Born Eugene Dixon in Chicago in 1937, he attended Englewood High School where he formed a group called the Gaytones in 1955. Two years later he joined a local singing group known as the Dukays, and a short time later went to Germany to serve a hitch with the U.S. Army. On his return in 1960 he re-joined the Dukays as lead singer, and the group signed with Nat the following year.
The Dukays recorded Duke Of Earl for VeeJay in 1961. The inspiration for the name of the song and one of it's co-writers was Dukays vocalist Earl Edwards, who was known at the time as "Duke." When they ran into contract difficulties with Nat, Eugene Dixon left the group, changed his name to Gene Chandler, and began to promote the song. Chandler's recording of Duke Of Earl went to number one and remained there for three weeks early in 1962.
Gene Chandler recorded some more songs for Vee-Jay that didn't do well, then changed to the Constellation label and began to work with the talented Chicago-area songwriter/producer Curtis Mayfield.
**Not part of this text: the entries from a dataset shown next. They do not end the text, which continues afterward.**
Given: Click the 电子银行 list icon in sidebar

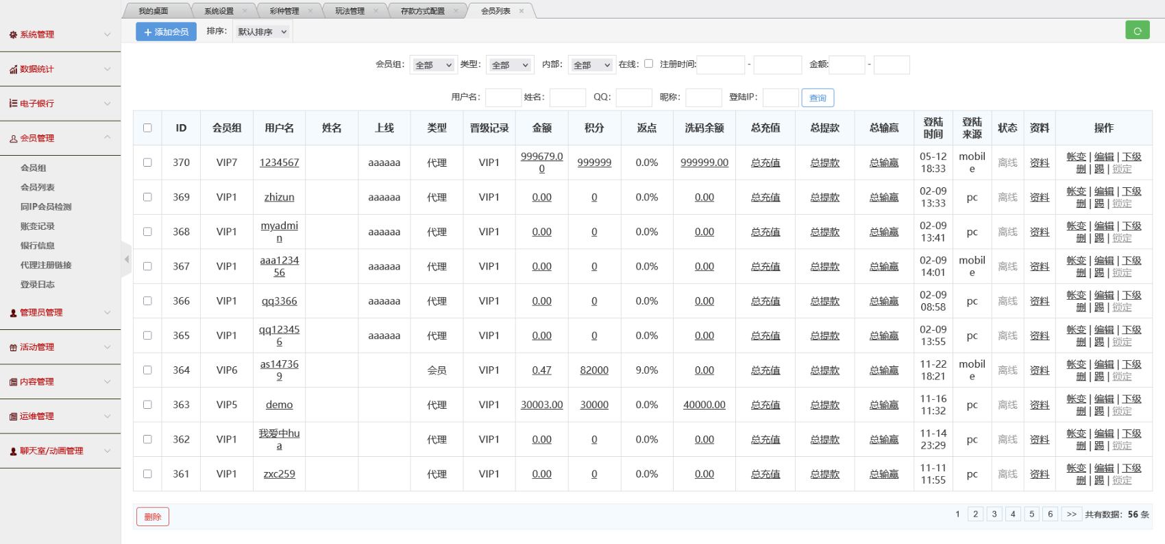Looking at the screenshot, I should pos(13,104).
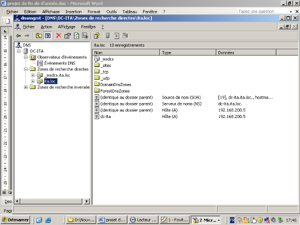Viewport: 300px width, 225px height.
Task: Select the ForestDnsZones folder
Action: tap(115, 91)
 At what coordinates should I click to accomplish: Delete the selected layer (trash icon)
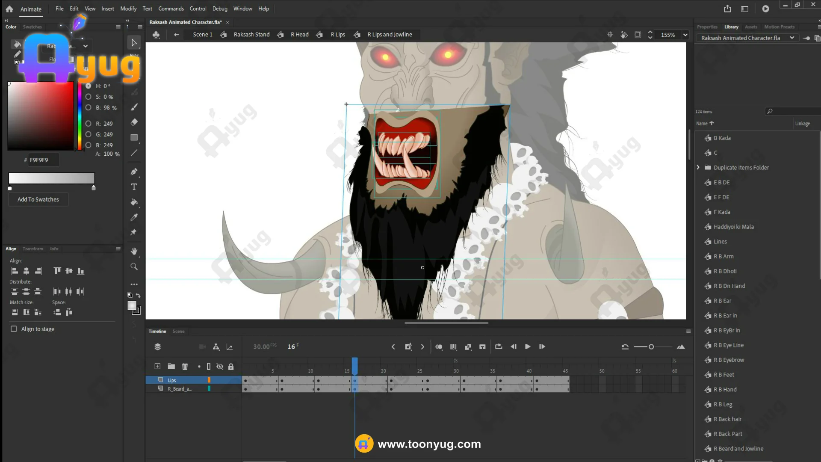(x=185, y=367)
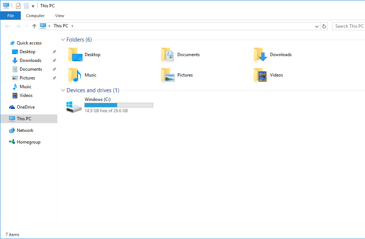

Mayfield helped him a great deal and the result was a few more top forty songs, including Just Be True, What Now, and Nothing Can Stop Me. Mayfield also wrote Rainbow, a song that was recorded by and is closely associated with Gene Chandler.
Chandler began to dress up like ... the Duke of Earl. He wore a monacle and a cape, and had a top hat and a cane. He appeared this way frequently, whether or not he was performing at the time, and appeared in a motion picture dressed in this garb and singing Duke Of Earl.
Chandler was popular as a soul singer on the R&B charts. He recorded duets with such other Chicago-area singers as Barbara Acklin and Jerry Butler. He founded his own labels, including Mr. Chand and Bamboo, on which he produced two cousins from Mississippi: Mel and Tim put Backfield In Motion in the top ten in 1969. Chandler followed up with a big hit of his own with Groovy Situation on Mercury in 1970.
He continued his association with Curtis Mayfield in the 70's. Gene worked at a frantic pace, became involved with drugs for a time and spent some time in jail briefly in 1976. He became executive vice-president of Chi-Sound and started to record disco songs under the direction of producer Carl Davis. His disco dance records were very popular in the UK in the late 70's.
Gene Chandler continued recording into the 80's, but the odds are he will never find greater popularity than he did with Duke Of Earl, a classic rock-and-roll song from the early 60's. Nothing can stop the Duke of Earl.